I'm still deciding if this should be considered a planned change or a change in plans, but I've done gone and got myself pregnant. While this is certainly a very exciting, planned development, I'm trying to think of when my mind changed from "don't need/want kids" to "bring it". Maybe it was when each year started to look the same - work, vacation, work, vacation, repeat, and it seemed like a new adventure was in order. Or maybe some kind of subconscious internal sleeper agent alarm was activated, telling me to procreate and making me believe it was a good idea. Either way, the reasons no longer matter because here we are, expecting a baby girl on or around August 13th, and I couldn't be more thrilled!
(the following paragraph is an extremely abridged account of events)

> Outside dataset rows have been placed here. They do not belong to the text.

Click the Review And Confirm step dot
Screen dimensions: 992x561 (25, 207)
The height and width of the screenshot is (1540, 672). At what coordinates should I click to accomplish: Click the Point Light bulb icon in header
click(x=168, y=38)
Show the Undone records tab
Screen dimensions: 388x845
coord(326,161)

As with many not-in-their-20s women, conception did not actually happen in the same year we decided to "give her a go". While having two cycles per year is super awesome and convenient in so many ways, it is not so when trying to conceive. A confirmed PCOS diagnosis put me in touch with a reproductive endocrinologist at the local hospital (also a research and teaching facility) who happened to be conducting a study on the two leading ovulation-inducing drugs for which I was eligible. Not being one to shy away from free drugs and medical scrutiny, I thought this would be a perfect solution - mutually beneficial. Five months of mildly annoying probing, pricking, using, snogging, and journaling later, a five week pulsating embryo appeared on the ultrasound screen.
I had started to exhibit symptoms that this fifth cycle had not been successful. The night before I was to take my home pregnancy test to confirm my suspicion and begin another cycle, I had a dream that I took a positive test. In the morning, I peed on the stick and out popped the two lines. What? Shock. For real? Yep. And then in to the doctor for the magic confirmation ultrasound. Although this was the outcome we had hoped for, I guess I had stopped thinking that it was actually going to happen so I was really caught off guard. Eventually, the good news sank in and the excitement took hold and, my god, we're going to be parents. Yeah, parents.
I'm now enjoying my 26th week (or 6th-ish month) of creating life, and am feeling as good as I expected. Sleeping is no longer as comforting and restful as it once was, due to minor back-aches, heartburn, and the jimmy leg. Wearing clothes is also becoming a pain in the ass since everything is getting snug. And, believe it or not, I miss running. It's just become too uncomfortable to bounce. These are all minor inconveniences in the grand scheme of things, I suppose, but I feel like they need to be documented in the event I need some ammo against an ungrateful teen.